Ele apontou que o fato de o glifosato estar listado com elementos tão distintos não significa que ele cause câncer, e sim que, em determinadas condições e em alguns estudos, houve indícios que justificaram uma observação maior.
“Na mesma lista em que está o glifosato, estão batata frita, carne vermelha, bebidas quentes e até a malária. Isso não significa que esses elementos sejam equivalentes ou que, inevitavelmente, causem câncer. Se fosse assim, teríamos que proibir o mosquito da malária.

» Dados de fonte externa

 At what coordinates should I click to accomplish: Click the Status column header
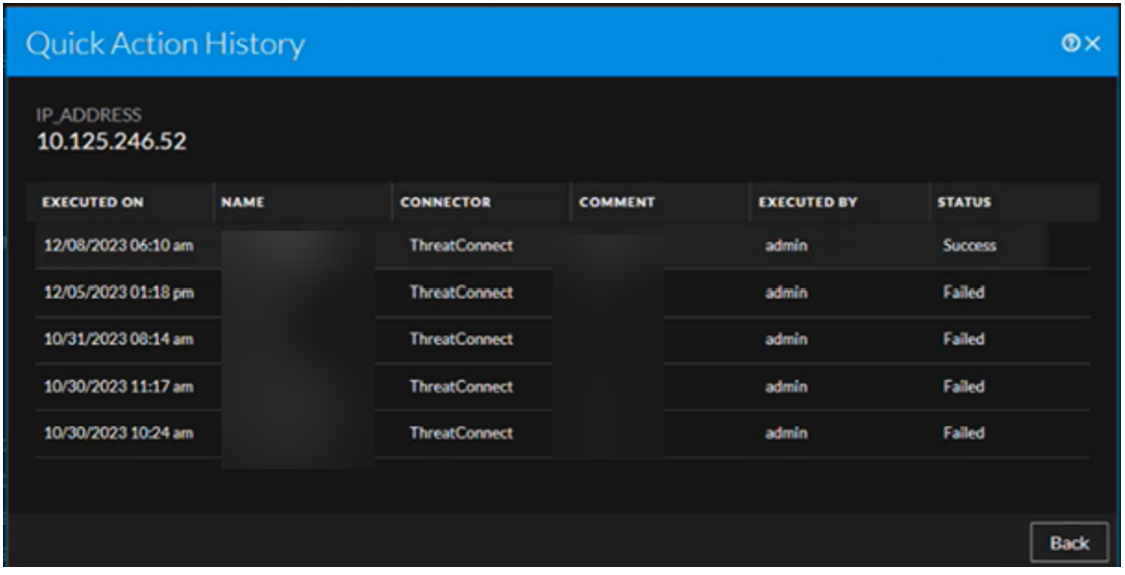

O que a agência faz é apontar hipóteses de risco em determinadas condições, mas não apresenta conclusões definitivas”, explicou.
O médico reforçou que diversas agências regulatórias internacionais de referência, incluindo Estados Unidos, Canadá, Japão, União Europeia, Austrália, Nova Zelândia e a própria Anvisa, reavaliaram o glifosato nos últimos anos e não encontraram evidências de que ele cause câncer.
“Todas essas entidades concluíram que não há risco de carcinogênese. A única classificação diferente veio do IARC, que enquadrou o glifosato no grupo 2A, o mesmo em que estão incluídos hábitos cotidianos como beber café muito quente, trabalhar à noite ou consumir carne vermelha”, disse.
Zambrone explicou que o glifosato tem baixa toxicidade para humanos, porque age em uma via metabólica presente em plantas, mas não existe no corpo humano. Segundo ele, o problema está no uso errado do produto. “Quando aplicado corretamente, o glifosato é seguro. Proibi-lo abriria espaço para alternativas mais tóxicas e menos estudadas, causando prejuízos sociais, econômicos e até à saúde pública”, afirmou.
Na mesma audiência, o engenheiro-agrônomo José Otávio Mentem, professor sênior da Esalq/USP, destacou que o glifosato foi essencial para a modernização do campo e para que o Brasil se tornasse potência na produção de grãos. Ele argumentou que a proibição do herbicida teria impacto direto na competitividade da agricultura, elevando custos e reduzindo produtividade.
“O glifosato é essencial para controlar plantas daninhas em culturas como soja, milho e algodão. Sem ele, os agricultores teriam que usar herbicidas mais caros, mais tóxicos e que duram mais no meio ambiente, o que encareceria a cesta básica e reduziria nossa competitividade internacional”, disse.
Mentem ressaltou que o glifosato não é perigoso por si só, e que o risco depende da forma de aplicação. Práticas agrícolas modernas, como cabines de pulverização fechadas, preparo de caldas pronto e o uso obrigatório de equipamentos de proteção individual (EPIs), reduzem a exposição dos trabalhadores.
Ele também alertou que a retirada do produto obrigaria os agricultores a recorrerem a herbicidas mais caros, mais tóxicos e de maior persistência ambiental, elevando os custos de produção e impactando diretamente o preço dos alimentos.
“Além de reduzir a produtividade, isso encareceria a cesta básica e diminuiria a competitividade do Brasil no mercado internacional. Estamos falando de um setor que responde por 50% das exportações nacionais e emprega 30% da força de trabalho”, ressaltou.